→ **What to do**: Retype the lines below without any changes.

= = =

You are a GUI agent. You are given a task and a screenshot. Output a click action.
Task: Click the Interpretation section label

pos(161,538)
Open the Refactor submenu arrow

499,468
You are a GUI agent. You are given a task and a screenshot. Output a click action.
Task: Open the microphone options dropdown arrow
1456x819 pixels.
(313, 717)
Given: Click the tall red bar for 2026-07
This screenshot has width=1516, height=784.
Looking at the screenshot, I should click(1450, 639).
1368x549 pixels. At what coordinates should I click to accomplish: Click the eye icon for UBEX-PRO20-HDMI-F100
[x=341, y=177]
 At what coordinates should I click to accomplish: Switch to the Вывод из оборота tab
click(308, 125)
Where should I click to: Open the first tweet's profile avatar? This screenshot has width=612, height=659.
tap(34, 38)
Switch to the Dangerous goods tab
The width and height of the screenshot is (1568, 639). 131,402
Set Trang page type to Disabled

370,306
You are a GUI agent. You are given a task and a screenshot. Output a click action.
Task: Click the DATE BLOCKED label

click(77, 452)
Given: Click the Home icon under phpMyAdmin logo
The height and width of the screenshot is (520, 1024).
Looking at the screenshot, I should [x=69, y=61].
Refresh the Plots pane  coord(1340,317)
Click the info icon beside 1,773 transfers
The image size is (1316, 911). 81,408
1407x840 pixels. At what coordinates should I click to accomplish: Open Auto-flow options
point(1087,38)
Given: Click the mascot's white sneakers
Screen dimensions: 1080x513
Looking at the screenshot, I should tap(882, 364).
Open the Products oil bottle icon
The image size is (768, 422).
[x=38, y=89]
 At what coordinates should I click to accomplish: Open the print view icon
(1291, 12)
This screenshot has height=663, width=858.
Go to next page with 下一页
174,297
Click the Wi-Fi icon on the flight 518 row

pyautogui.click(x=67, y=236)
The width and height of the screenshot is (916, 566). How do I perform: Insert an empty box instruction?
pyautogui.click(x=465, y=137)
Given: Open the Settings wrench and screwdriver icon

= = =

→ **Expected answer**:
You are a GUI agent. You are given a task and a screenshot. Output a click action.
Task: Click the Interpretation section label

pos(161,538)
Open the Refactor submenu arrow

499,468
You are a GUI agent. You are given a task and a screenshot. Output a click action.
Task: Open the microphone options dropdown arrow
1456x819 pixels.
(313, 717)
Given: Click the tall red bar for 2026-07
This screenshot has width=1516, height=784.
Looking at the screenshot, I should click(1450, 639).
1368x549 pixels. At what coordinates should I click to accomplish: Click the eye icon for UBEX-PRO20-HDMI-F100
[x=341, y=177]
 At what coordinates should I click to accomplish: Switch to the Вывод из оборота tab
click(308, 125)
Where should I click to: Open the first tweet's profile avatar? This screenshot has width=612, height=659.
tap(34, 38)
Switch to the Dangerous goods tab
The width and height of the screenshot is (1568, 639). 131,402
Set Trang page type to Disabled

370,306
You are a GUI agent. You are given a task and a screenshot. Output a click action.
Task: Click the DATE BLOCKED label

click(77, 452)
Given: Click the Home icon under phpMyAdmin logo
The height and width of the screenshot is (520, 1024).
Looking at the screenshot, I should [x=69, y=61].
Refresh the Plots pane  coord(1340,317)
Click the info icon beside 1,773 transfers
The image size is (1316, 911). 81,408
1407x840 pixels. At what coordinates should I click to accomplish: Open Auto-flow options
point(1087,38)
Given: Click the mascot's white sneakers
Screen dimensions: 1080x513
Looking at the screenshot, I should tap(882, 364).
Open the Products oil bottle icon
The image size is (768, 422).
[x=38, y=89]
 At what coordinates should I click to accomplish: Open the print view icon
(1291, 12)
This screenshot has height=663, width=858.
Go to next page with 下一页
174,297
Click the Wi-Fi icon on the flight 518 row

pyautogui.click(x=67, y=236)
The width and height of the screenshot is (916, 566). How do I perform: Insert an empty box instruction?
pyautogui.click(x=465, y=137)
Given: Open the Settings wrench and screwdriver icon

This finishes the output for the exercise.